Copy the entries that appear below in full, leaving out any picture among them.

Saved data entries:
= = = = =

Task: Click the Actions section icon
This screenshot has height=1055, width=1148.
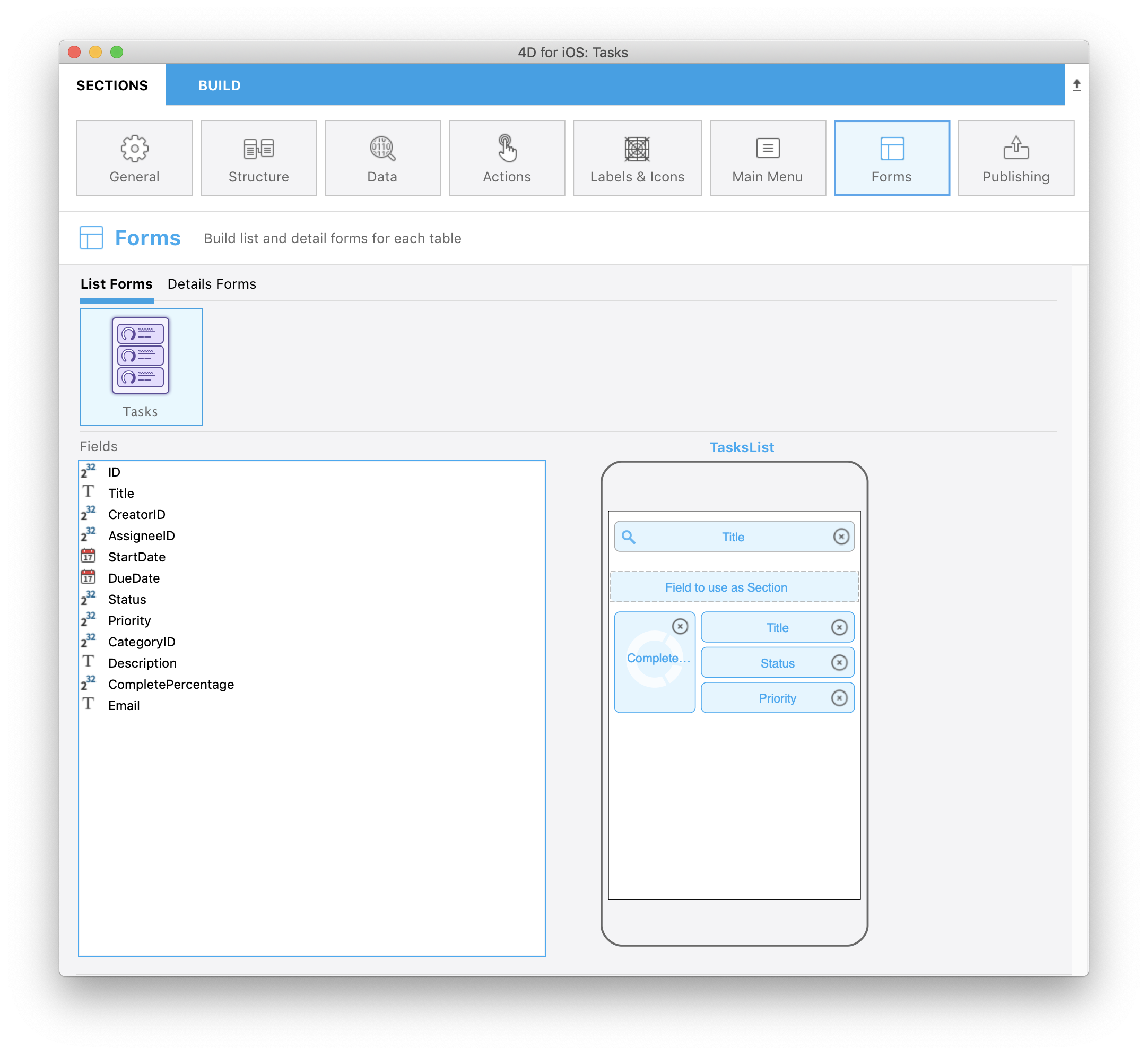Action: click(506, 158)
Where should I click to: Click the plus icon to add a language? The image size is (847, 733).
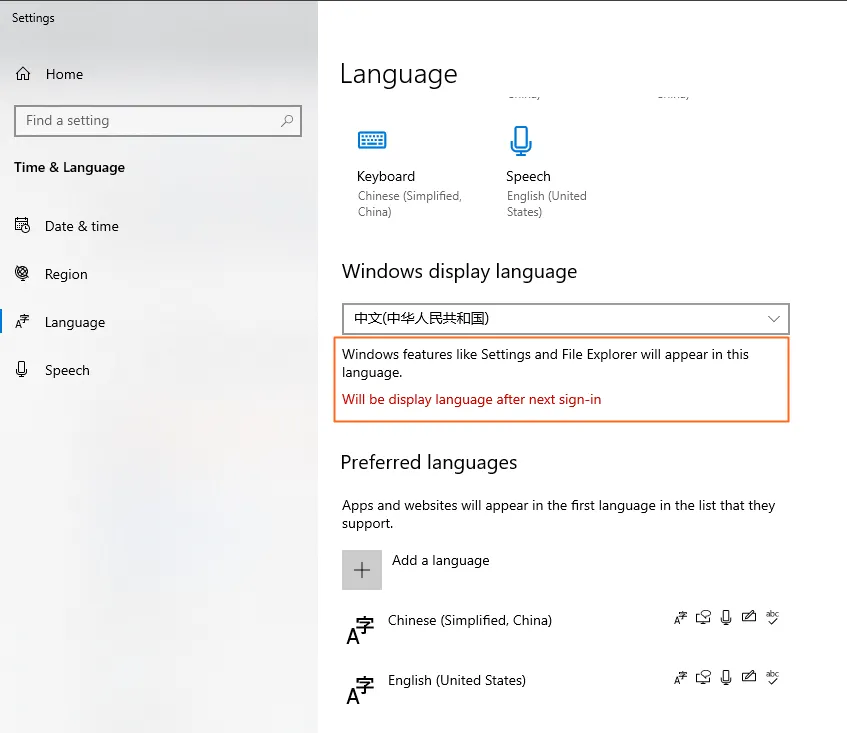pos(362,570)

= = = = =

**Response to the task:**
Task: Click the Actions section icon
This screenshot has height=1055, width=1148.
Action: click(506, 158)
Where should I click to: Click the plus icon to add a language? The image size is (847, 733).
pos(362,570)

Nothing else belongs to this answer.